You have to engage those disengaged, connect those disconnected and enable each one of the students to be able to visualize implications of your lessons …
I have never been a teacher despite my entire working experience is around academic institutions. I believe, ‘teaching is one of the Nobel professions’ and this is so much like a blanket statement that doesn’t satisfy actual need of teaching-learning process. Definitely, at varying stages of life I have come across different kind of teachers but what matters the most is whose lesson remains with me for how long and how would I apply those lessons appropriately.
Reflecting these lessons from my school days, I often evaluate how would I do the same job if given the opportunity. Now, to be able to empathize, training with the mentors from teachLAB gave me my first encouragement. I believe there are unlimited dimensions to be covered and enormous determinants to be followed to set a benchmark of your teaching. You have to engage those disengaged, connect those disconnected and enable each one of the students to be able to visualize implications of your lessons in their respective setting. So, in a way the training with the facilitators did two significant things, actually three.

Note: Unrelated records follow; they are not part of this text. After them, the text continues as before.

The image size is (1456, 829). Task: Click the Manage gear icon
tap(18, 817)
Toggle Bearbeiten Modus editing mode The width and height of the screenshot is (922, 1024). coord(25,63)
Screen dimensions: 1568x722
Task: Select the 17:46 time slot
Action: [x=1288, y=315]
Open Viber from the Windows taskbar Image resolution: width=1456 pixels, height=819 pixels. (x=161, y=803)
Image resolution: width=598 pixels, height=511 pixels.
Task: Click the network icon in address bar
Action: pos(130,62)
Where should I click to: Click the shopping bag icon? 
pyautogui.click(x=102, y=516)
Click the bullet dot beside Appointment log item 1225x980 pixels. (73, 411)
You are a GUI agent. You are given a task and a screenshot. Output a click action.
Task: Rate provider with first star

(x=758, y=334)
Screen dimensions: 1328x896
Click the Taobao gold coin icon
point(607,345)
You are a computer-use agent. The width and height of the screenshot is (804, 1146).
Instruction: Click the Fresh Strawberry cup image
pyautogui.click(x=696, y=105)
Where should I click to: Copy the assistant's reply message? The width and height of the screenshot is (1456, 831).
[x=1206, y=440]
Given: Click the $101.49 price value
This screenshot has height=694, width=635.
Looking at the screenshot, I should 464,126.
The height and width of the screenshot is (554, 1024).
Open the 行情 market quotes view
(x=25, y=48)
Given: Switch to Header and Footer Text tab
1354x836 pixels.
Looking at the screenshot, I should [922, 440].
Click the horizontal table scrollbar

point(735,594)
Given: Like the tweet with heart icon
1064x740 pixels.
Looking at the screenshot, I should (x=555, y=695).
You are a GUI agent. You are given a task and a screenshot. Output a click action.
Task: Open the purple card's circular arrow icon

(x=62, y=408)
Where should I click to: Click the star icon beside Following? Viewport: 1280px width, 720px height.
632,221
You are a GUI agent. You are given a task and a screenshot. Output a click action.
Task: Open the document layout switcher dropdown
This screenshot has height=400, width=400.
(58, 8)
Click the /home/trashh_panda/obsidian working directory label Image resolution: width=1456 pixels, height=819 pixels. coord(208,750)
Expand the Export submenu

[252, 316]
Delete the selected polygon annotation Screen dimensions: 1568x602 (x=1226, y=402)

- Got me aware of the fact that teaching is not result oriented and can’t be evaluated continuously. It’s just a process where you’d be one aspect and your knowledge and skills to impart is ultimate.
- They taught me that, there’s not one universal process to teach, it’s completely correlated to the personality of the teacher, collective psychic of the class and applied creativity for optimum engagement.
- You can be the best teacher and the worst at the same time, the ultimate is your sincere effort and updated information sharing.
So, in those three days, I developed these opinions and I am sure of them being challenged in the next workshop. What matters ultimately for me is, the tools and techniques they use to challenge my mindset, and the continuous journey of unlearning they take you on.